* **課題**: 『KIMONO anne.』のコーデ企画をめぐるインタビューを、最後の文の後から書き継いでください。

━━━ 出典 ━━━

―― 皆さんから見て、『KIMONO anne.』はどんなファッション雑誌でしょうか?
麿山 正統派で古典的なきもののコーデから、洋服を合わせた現代的で革新的なコーデまで、そのどちらの要素も取り入れた雑誌です。固定観念に囚われていない美を表現してるところが魅力的です。
村井 若い人にも馴染みやすいように考えて作られた雑誌だと思います。きものに対しての堅苦しいイメージがなくなるし、かわいいコーデもたくさん掲載されています。
久保 私もふたりと同じで、伝統と革新を混ぜ合わせて、若い人が手に取りやすいように工夫されているのを誌面から感じます。
―― 今回皆さんが提案したコーデについて教えてください。
麿山 私が提案したのは「視覚錯覚幾何学」をテーマにしたコーデです。このきものの柄を見たときに、”マウリッツ・エッシャー”1のだまし絵を連想し、そこから着想を得ました。目の錯覚を引き起こす不安定な空間を想起させるようなイメージにしようというのが背景にあります。
1 マウリッツ・エッシャー…オランダの版画家。目の錯覚を利用した”だまし絵”を多く発表したことで知られる。麿山さんの「視覚錯覚幾何学」のコーデ企画案
久保 私は「ミレニアル昭和少女」がテーマです。私はレトロ感を感じられるものや昭和のファッション自体が好きで、昭和と現代のミックスをやってみたいと思いました。昭和のファッションと現代のファッションを比べると似ているところもあれば違うところもあって、それが面白いですよね。
久保さんの「ミレニアル昭和少女」のコーデ企画案
村井 「アンデルセン2童話の世界」が私のコーデのテーマです。ベースとなるきものの柄にデンマークの国旗が描かれていたんです。自分が好きなアンデルセンの出身国だから、このテーマで表現してみようと思ってコーデを考えました。
2 アンデルセン…正式名称はハンス・クリスチャン・アンデルセン。デンマーク出身の童話作家。有名な作品に「人魚姫」、「赤い靴」、「マッチ売りの少女」などがある。村井さんの「アンデルセン童話の世界」のコーデ企画案
誌面に掲載されたコーデはもう一点。インタビューには不在だった山田さん提案の「POP Sheer」。暗い気持ちを明るくしてくれる弾けるようなコーデを提案。

━━━ データ抜粋 ━━━

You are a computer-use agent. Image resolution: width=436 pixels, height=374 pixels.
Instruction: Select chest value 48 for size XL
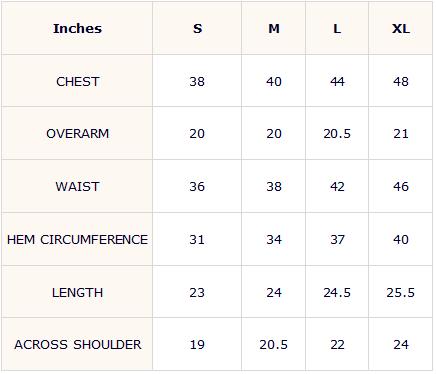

━━━

* **結果**:
―― 今回のコーデを組むにあたって工夫した点やポイントを教えてください。
久保 たくさんの現代的なアイテムを組み合わせて表現したところです。手に持っているクリアバッグはまさに今っぽさを感じます。足元のシースルーソックスは昭和に流行したアイテムですが、現代も形を変えてトレンドに乗るほど人気です。今回はそちらを使っているのもポイントです。履物になっているナイキのアクアリフトも未来的で斬新なデザインを感じさせる一方で、足袋の要素も含まれていて懐かしさも感じさせてくれます。今回のコーデは色のバランスをとるのがとても難しかったです。ベースとなるきもの自体の色がすごく多くて。だから、小物の色はかなり絞り込みましたね。
村井 アンデルセン童話のお話をイメージした小物を取り入れたのが工夫したところです。取り入れた作品は有名で多くの人が一度は触れたことのある作品から選んでいます。例えば、赤いパンプスは「赤い靴」から、赤い帽子は「マッチ売りの少女」が着ている赤い服から、パールイヤリングは真珠が人魚の涙と言われているので「人魚姫」の流した涙から、それぞれイメージしました。他にも、少しマイナーな作品ではありますが、「空飛ぶトランク」の要素を入れたくて、手にはアンティークトランクを持たせています。アンデルセンは旅行好きだったと言われているんですよね。トランクを持って、きものにも描かれている船に乗って各国を飛び回っている様子を表現しました。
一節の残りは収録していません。